MATERIAL PROVIDED:
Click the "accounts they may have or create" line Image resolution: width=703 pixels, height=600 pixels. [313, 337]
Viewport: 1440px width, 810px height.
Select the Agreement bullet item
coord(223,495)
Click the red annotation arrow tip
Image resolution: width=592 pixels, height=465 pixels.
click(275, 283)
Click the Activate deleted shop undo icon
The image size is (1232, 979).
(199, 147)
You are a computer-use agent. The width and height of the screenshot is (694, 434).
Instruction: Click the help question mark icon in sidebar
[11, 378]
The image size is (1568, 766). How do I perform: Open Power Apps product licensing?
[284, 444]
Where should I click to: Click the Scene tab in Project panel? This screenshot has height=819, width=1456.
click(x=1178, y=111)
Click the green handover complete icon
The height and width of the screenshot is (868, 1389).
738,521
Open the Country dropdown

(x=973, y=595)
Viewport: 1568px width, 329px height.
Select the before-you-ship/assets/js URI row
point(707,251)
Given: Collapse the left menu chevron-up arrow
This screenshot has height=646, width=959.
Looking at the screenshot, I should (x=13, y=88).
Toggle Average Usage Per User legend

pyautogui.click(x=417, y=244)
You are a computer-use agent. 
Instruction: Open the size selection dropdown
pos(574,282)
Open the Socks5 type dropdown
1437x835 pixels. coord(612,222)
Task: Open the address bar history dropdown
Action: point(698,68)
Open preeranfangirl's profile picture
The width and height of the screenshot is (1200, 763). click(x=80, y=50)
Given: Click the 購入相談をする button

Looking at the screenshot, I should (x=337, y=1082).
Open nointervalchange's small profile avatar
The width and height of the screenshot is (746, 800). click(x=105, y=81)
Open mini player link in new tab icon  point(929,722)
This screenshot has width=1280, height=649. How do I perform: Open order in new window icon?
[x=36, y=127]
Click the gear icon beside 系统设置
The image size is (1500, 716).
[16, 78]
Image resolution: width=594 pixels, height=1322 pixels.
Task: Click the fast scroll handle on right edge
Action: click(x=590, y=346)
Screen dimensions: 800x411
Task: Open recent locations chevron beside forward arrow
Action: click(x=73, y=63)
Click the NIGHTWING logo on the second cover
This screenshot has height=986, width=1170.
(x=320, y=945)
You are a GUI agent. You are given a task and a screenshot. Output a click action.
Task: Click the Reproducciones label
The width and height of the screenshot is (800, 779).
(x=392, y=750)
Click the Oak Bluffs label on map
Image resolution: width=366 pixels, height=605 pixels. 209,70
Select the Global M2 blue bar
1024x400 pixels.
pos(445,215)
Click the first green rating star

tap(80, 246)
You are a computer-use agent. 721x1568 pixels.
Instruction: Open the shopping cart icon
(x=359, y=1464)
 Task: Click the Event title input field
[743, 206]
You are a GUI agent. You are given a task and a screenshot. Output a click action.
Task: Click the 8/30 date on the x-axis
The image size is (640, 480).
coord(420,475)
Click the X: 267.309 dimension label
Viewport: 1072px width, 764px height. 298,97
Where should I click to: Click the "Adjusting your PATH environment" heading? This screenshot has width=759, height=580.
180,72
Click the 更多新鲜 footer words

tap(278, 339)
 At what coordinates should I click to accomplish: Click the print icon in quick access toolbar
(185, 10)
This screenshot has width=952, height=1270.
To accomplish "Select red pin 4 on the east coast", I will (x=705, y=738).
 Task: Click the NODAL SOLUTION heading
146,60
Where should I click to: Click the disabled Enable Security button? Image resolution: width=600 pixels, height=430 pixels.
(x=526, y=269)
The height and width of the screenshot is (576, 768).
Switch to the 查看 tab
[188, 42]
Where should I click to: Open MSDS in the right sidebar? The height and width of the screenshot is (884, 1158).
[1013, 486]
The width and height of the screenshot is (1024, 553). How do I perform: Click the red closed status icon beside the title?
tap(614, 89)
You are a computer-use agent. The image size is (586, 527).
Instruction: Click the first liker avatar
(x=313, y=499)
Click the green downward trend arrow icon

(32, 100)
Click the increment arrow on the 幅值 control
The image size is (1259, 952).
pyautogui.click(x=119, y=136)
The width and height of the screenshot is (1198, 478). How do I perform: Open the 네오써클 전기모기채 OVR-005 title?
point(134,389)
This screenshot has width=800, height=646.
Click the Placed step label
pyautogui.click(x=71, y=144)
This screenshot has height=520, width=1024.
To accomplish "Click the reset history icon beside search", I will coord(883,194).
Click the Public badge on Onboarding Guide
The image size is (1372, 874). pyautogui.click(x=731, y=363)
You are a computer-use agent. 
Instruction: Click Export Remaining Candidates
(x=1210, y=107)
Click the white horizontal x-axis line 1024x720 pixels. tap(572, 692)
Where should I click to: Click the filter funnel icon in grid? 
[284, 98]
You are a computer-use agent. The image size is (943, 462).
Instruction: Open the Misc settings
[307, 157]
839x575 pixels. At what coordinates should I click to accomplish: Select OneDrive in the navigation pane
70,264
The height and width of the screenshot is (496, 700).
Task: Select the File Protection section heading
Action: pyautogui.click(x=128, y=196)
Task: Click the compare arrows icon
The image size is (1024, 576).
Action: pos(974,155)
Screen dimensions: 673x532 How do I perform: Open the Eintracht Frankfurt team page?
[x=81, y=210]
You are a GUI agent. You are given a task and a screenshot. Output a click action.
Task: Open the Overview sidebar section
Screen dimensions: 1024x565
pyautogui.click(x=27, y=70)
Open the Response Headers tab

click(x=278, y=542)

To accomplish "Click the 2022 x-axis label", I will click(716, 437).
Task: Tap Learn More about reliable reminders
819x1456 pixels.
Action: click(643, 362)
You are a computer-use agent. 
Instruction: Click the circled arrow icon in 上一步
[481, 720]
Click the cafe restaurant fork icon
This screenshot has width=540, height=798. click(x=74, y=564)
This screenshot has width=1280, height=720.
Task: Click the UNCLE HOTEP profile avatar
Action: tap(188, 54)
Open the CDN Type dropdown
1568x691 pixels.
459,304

TASK TO CARRY OUT:
Your answer must be an exact copy of every entry above.

EXERCISE RESPONSE:
Click the "accounts they may have or create" line Image resolution: width=703 pixels, height=600 pixels. [313, 337]
Viewport: 1440px width, 810px height.
Select the Agreement bullet item
coord(223,495)
Click the red annotation arrow tip
Image resolution: width=592 pixels, height=465 pixels.
click(275, 283)
Click the Activate deleted shop undo icon
The image size is (1232, 979).
(199, 147)
You are a computer-use agent. The width and height of the screenshot is (694, 434).
Instruction: Click the help question mark icon in sidebar
[11, 378]
The image size is (1568, 766). How do I perform: Open Power Apps product licensing?
[284, 444]
Where should I click to: Click the Scene tab in Project panel? This screenshot has height=819, width=1456.
click(x=1178, y=111)
Click the green handover complete icon
The height and width of the screenshot is (868, 1389).
738,521
Open the Country dropdown

(x=973, y=595)
Viewport: 1568px width, 329px height.
Select the before-you-ship/assets/js URI row
point(707,251)
Given: Collapse the left menu chevron-up arrow
This screenshot has height=646, width=959.
Looking at the screenshot, I should (x=13, y=88).
Toggle Average Usage Per User legend

pyautogui.click(x=417, y=244)
You are a computer-use agent. 
Instruction: Open the size selection dropdown
pos(574,282)
Open the Socks5 type dropdown
1437x835 pixels. coord(612,222)
Task: Open the address bar history dropdown
Action: point(698,68)
Open preeranfangirl's profile picture
The width and height of the screenshot is (1200, 763). click(x=80, y=50)
Given: Click the 購入相談をする button

Looking at the screenshot, I should (x=337, y=1082).
Open nointervalchange's small profile avatar
The width and height of the screenshot is (746, 800). click(x=105, y=81)
Open mini player link in new tab icon  point(929,722)
This screenshot has width=1280, height=649. How do I perform: Open order in new window icon?
[x=36, y=127]
Click the gear icon beside 系统设置
The image size is (1500, 716).
[16, 78]
Image resolution: width=594 pixels, height=1322 pixels.
Task: Click the fast scroll handle on right edge
Action: click(x=590, y=346)
Screen dimensions: 800x411
Task: Open recent locations chevron beside forward arrow
Action: click(x=73, y=63)
Click the NIGHTWING logo on the second cover
This screenshot has height=986, width=1170.
(x=320, y=945)
You are a GUI agent. You are given a task and a screenshot. Output a click action.
Task: Click the Reproducciones label
The width and height of the screenshot is (800, 779).
(x=392, y=750)
Click the Oak Bluffs label on map
Image resolution: width=366 pixels, height=605 pixels. 209,70
Select the Global M2 blue bar
1024x400 pixels.
pos(445,215)
Click the first green rating star

tap(80, 246)
You are a computer-use agent. 721x1568 pixels.
Instruction: Open the shopping cart icon
(x=359, y=1464)
 Task: Click the Event title input field
[743, 206]
You are a GUI agent. You are given a task and a screenshot. Output a click action.
Task: Click the 8/30 date on the x-axis
The image size is (640, 480).
coord(420,475)
Click the X: 267.309 dimension label
Viewport: 1072px width, 764px height. 298,97
Where should I click to: Click the "Adjusting your PATH environment" heading? This screenshot has width=759, height=580.
180,72
Click the 更多新鲜 footer words

tap(278, 339)
 At what coordinates should I click to accomplish: Click the print icon in quick access toolbar
(185, 10)
This screenshot has width=952, height=1270.
To accomplish "Select red pin 4 on the east coast", I will (x=705, y=738).
 Task: Click the NODAL SOLUTION heading
146,60
Where should I click to: Click the disabled Enable Security button? Image resolution: width=600 pixels, height=430 pixels.
(x=526, y=269)
The height and width of the screenshot is (576, 768).
Switch to the 查看 tab
[188, 42]
Where should I click to: Open MSDS in the right sidebar? The height and width of the screenshot is (884, 1158).
[1013, 486]
The width and height of the screenshot is (1024, 553). How do I perform: Click the red closed status icon beside the title?
tap(614, 89)
You are a computer-use agent. The image size is (586, 527).
Instruction: Click the first liker avatar
(x=313, y=499)
Click the green downward trend arrow icon

(32, 100)
Click the increment arrow on the 幅值 control
The image size is (1259, 952).
pyautogui.click(x=119, y=136)
The width and height of the screenshot is (1198, 478). How do I perform: Open the 네오써클 전기모기채 OVR-005 title?
point(134,389)
This screenshot has width=800, height=646.
Click the Placed step label
pyautogui.click(x=71, y=144)
This screenshot has height=520, width=1024.
To accomplish "Click the reset history icon beside search", I will coord(883,194).
Click the Public badge on Onboarding Guide
The image size is (1372, 874). pyautogui.click(x=731, y=363)
You are a computer-use agent. 
Instruction: Click Export Remaining Candidates
(x=1210, y=107)
Click the white horizontal x-axis line 1024x720 pixels. tap(572, 692)
Where should I click to: Click the filter funnel icon in grid? 
[284, 98]
You are a computer-use agent. The image size is (943, 462).
Instruction: Open the Misc settings
[307, 157]
839x575 pixels. At what coordinates should I click to accomplish: Select OneDrive in the navigation pane
70,264
The height and width of the screenshot is (496, 700).
Task: Select the File Protection section heading
Action: pyautogui.click(x=128, y=196)
Task: Click the compare arrows icon
The image size is (1024, 576).
Action: pos(974,155)
Screen dimensions: 673x532 How do I perform: Open the Eintracht Frankfurt team page?
[x=81, y=210]
You are a GUI agent. You are given a task and a screenshot. Output a click action.
Task: Open the Overview sidebar section
Screen dimensions: 1024x565
pyautogui.click(x=27, y=70)
Open the Response Headers tab

click(x=278, y=542)

To accomplish "Click the 2022 x-axis label", I will click(716, 437).
Task: Tap Learn More about reliable reminders
819x1456 pixels.
Action: click(643, 362)
You are a computer-use agent. 
Instruction: Click the circled arrow icon in 上一步
[481, 720]
Click the cafe restaurant fork icon
This screenshot has width=540, height=798. click(x=74, y=564)
This screenshot has width=1280, height=720.
Task: Click the UNCLE HOTEP profile avatar
Action: tap(188, 54)
Open the CDN Type dropdown
1568x691 pixels.
459,304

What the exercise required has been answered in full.